El chupete no produce malformaciones dentales si se abandona antes de los tres años. Además, reduce la muerte súbita y calma la ansiedad y el dolor de los niños, y si se deja de usar a los tres años los perjuicios sobre la dentición son reversibles. Un estudio publicado en la revista General Dentistry afirma que siempre que el chupete se deje a tiempo, es incluso ventajoso.

Cuando un niño se introduce un chupete en la boca, los dientes centrales inferiores se desvían paulatinamente hacia dentro, y en el maxilar superior tienden a separarse y sobresalir hacia fuera. Con el tiempo, los colmillos chocan entre sí y las arcadas dentales no se cierran correctamente (mordida abierta). Además, la acción de succionar pone en funcionamiento los músculos de la cara que hacen que la arcada superior e inferior pierdan su paralelismo (mordida cruzada). En definitiva, el uso del chupete puede llevar a una mordida cruzada o abierta en los dientes de nuestros hijos.

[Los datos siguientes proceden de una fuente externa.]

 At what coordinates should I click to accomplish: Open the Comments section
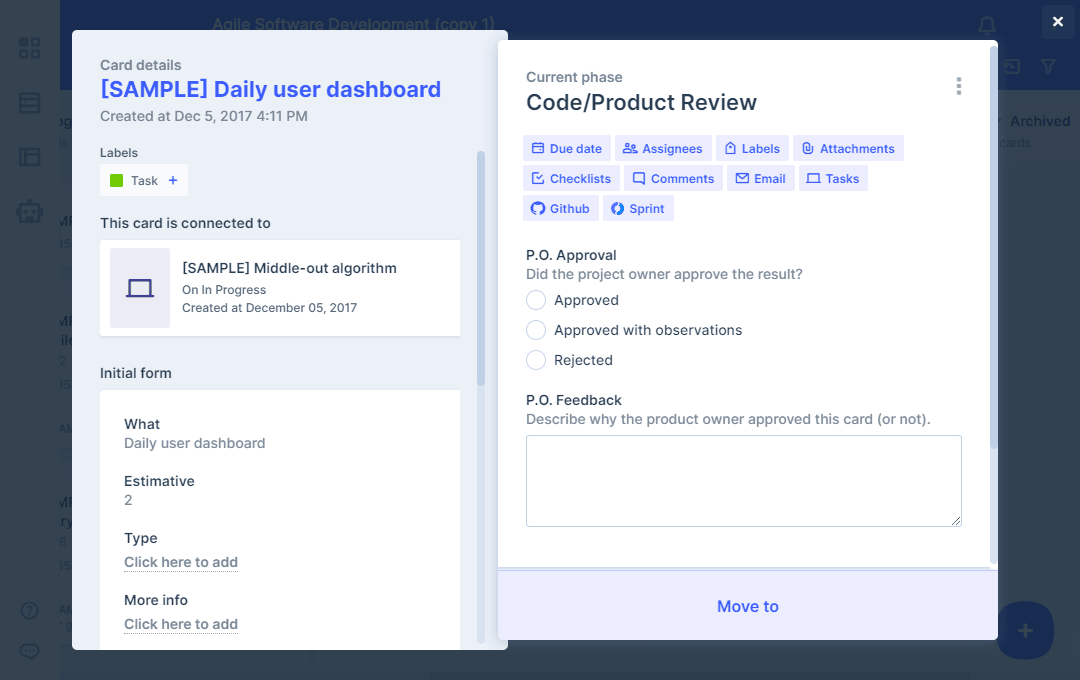673,179
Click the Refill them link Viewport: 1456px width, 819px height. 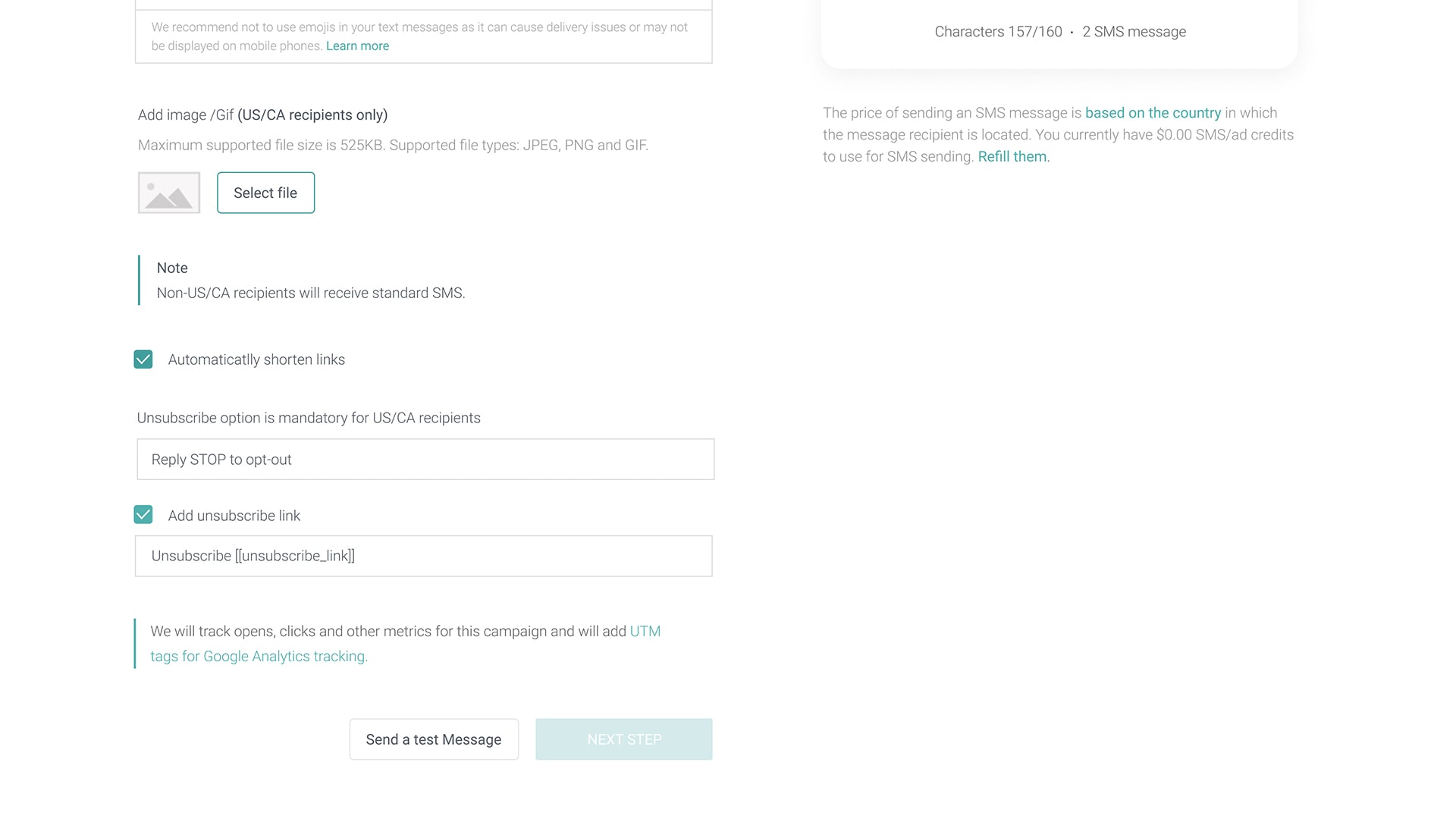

Para que las malformaciones sean apreciables, hay que ejercer una presión constante durante seis horas diarias aproximadamente. El uso continuado del chupete produce malformación en los dientes, pero esta situación es reversible apenas unos meses después de interrumpir su uso. El motivo principal es que no llegan a producirse malformaciones en la ATM (articulación temporomandibular) ni deformaciones óseas significativas que modifiquen la arcada dental definitiva.

Es recomendable:

  • No utilizar el chupete los primeros días de vida, favoreciendo así la instauración de una lactancia materna eficaz.
  • Evitar usar el chupete para retrasar una toma de comida.
  • Es mas recomendable que su hijo use el chupete en lugar del dedo para saciar sus ganas de chupar.
  • Utilizar un chupete seguro que cumpla con las normas fijadas por AENOR (Asociación Española de Normalización y Certificación): hecho de material de plástico, con bordes redondeados, con anilla o tirador que permita extraerlo de la boca, la base del chupete debe ser lo suficientemente grande para evitar que el niño pueda introducirse todo el chupete en la boca y asfixiarse, y la tetina no debe ser superior a 3,3 cm.
  • Es aconsejable cambiarlo con cierta frecuencia.
  • No poner el chupete al niño sujeto con una cuerda por el riesgo de asfixia.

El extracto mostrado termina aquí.